High energy prices have led to warnings of a global fertiliser shortages, causing widespread concerns over farming crises and potential food shortages. By transitioning to anaerobic digestion (AD) and biogas, both energy and food security need could be addressed, according to the World Biogas Association (WBA).
The recovery of ammonia released during AD could help mitigate the ongoing fertiliser crisis. With ammonia a key component of fertiliser, capturing could help realise a circular economy within the industry.
“For every kg of nitrogen lost to the atmosphere is the loss of a resource which traditionally is something like €1 or £1 per kg of nitrogen,” said Professor Mark Sutton, UK Centre for Ecology & Hydrology.
“Currently with the fertiliser crisis we’re talking something like €3 per kg of nitrogen, this is really valuable stuff to recover.”
By working with the UN Environment Programme, Sutton and his colleagues are working towards halving nitrogen waste, which would save about 100m tonnes of nitrogen per year.
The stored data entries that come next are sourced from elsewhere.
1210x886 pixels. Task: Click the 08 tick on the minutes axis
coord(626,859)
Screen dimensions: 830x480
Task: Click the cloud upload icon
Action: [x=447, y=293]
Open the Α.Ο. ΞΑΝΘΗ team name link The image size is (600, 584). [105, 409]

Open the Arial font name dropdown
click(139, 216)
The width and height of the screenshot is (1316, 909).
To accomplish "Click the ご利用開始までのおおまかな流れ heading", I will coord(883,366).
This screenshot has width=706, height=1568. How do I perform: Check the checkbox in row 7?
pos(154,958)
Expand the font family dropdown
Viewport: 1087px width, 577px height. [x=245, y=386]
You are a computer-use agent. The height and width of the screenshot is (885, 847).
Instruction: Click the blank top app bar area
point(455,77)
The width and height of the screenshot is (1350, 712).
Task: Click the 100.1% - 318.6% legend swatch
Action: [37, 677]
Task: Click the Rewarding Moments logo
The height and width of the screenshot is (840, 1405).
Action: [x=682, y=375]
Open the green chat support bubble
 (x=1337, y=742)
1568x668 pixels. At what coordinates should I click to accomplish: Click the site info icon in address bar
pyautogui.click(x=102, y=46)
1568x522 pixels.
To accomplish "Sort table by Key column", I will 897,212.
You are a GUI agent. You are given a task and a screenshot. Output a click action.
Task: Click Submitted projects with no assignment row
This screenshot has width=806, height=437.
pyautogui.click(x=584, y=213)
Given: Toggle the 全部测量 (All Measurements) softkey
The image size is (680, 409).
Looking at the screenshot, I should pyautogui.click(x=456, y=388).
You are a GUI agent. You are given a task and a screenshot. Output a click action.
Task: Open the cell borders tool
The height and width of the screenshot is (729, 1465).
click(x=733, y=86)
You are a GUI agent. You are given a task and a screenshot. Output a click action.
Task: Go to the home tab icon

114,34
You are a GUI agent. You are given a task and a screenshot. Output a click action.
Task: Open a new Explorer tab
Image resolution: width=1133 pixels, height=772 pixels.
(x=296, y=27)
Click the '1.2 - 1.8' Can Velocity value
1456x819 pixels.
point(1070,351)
“This is an issue about developing a new language and new thinking. Biogas is not just about the carbon and methane, it’s about nitrogen too. I hope we can see that as part of a package that’s going to make it more economical for industry and good for the environment at the same time.”
Bioenergy and food security
Working to integrate bioenergy and the agriculture sector, Irini Maltsoglou, Natural Rresource Office, Deputy Energy Team Leader, FAO of the UN’s Bioenergy and Food Security (BEFS) Approach, is trying to understand the viable options from a range of perspectives including environmental sustainability, social acceptability and economic viability of the bioenergy sector setup.
By conducting BEFS assessments, the organisation works with countries to understand their main biogas needs.
“We start with the feedstock and feedstock level, so understanding the amount of feedstock that are available and can be used in the country and a whole series of feedstock characteristics including heating values, collection costs and so on.”
“We then look at the profitability and how the bioenergy option could fare against either other energy uses in the country.”
By studying the analysis in a map format, the organisation can then tell where the feasible options for bioenergy production can be in the country. For example, in India the group has been looking at rice straw burning.
“This is an element of a resource that is currently generating GHG emissions. We looked at whether this could be used for bioenergy production of a number of bioenergy types, including compressed biogas.”
The map can show users the amounts of biogas that could be produced across regions, in this case in the state of Punjab.
Emphasising that bioenergy solutions are country and case specific, she said that feedstock options need to be assessed in detail and need to consider the agriculture and context setting of the specific country.
“All logistics around the sourcing of the biomass need to be integrated into the system, considering a biomass supply chain, to enable stable supply of the biomass to the bioenergy production centre.”
“It’s important that bioenergy gets considered within a broader energy mix. It has a role to play but we need to the enable the system so that it can play its role.”
Owner of Apsley Farms in Hampshire Henry du Val de Beaulieu has seen his farm become of the UK’s leading suppliers of biogas.
By feeding crops such as maize, oats or rye – used as a common ‘alternate crop’ to wheat – into a biogas plant, Apsley Farm is able to produce gas and carbon dioxide (CO2), in addition to fertiliser and compost by-products.
After getting their first ‘puff of gas’ into the grid by November 2014, the team began to regularly hit full capacity – around 12 times the plant’s initial capacity.
“In December 2016 we completed our CO2 capture and liquefaction plant and since then we have gradually improved our efficiency by over 10%,” revealed du Val.
A few years on, the company undertook a sustainability audit on its own farm, achieving a 97% fossil fuel saving on its farm methane.
“We’ve achieved around 105kg for CO2 per hectare on our own farm, around a quarter of the national average.”
“In terms of methane emissions our CO2 plant recovery covers any methane slippage which is fed back into the biogas plant.”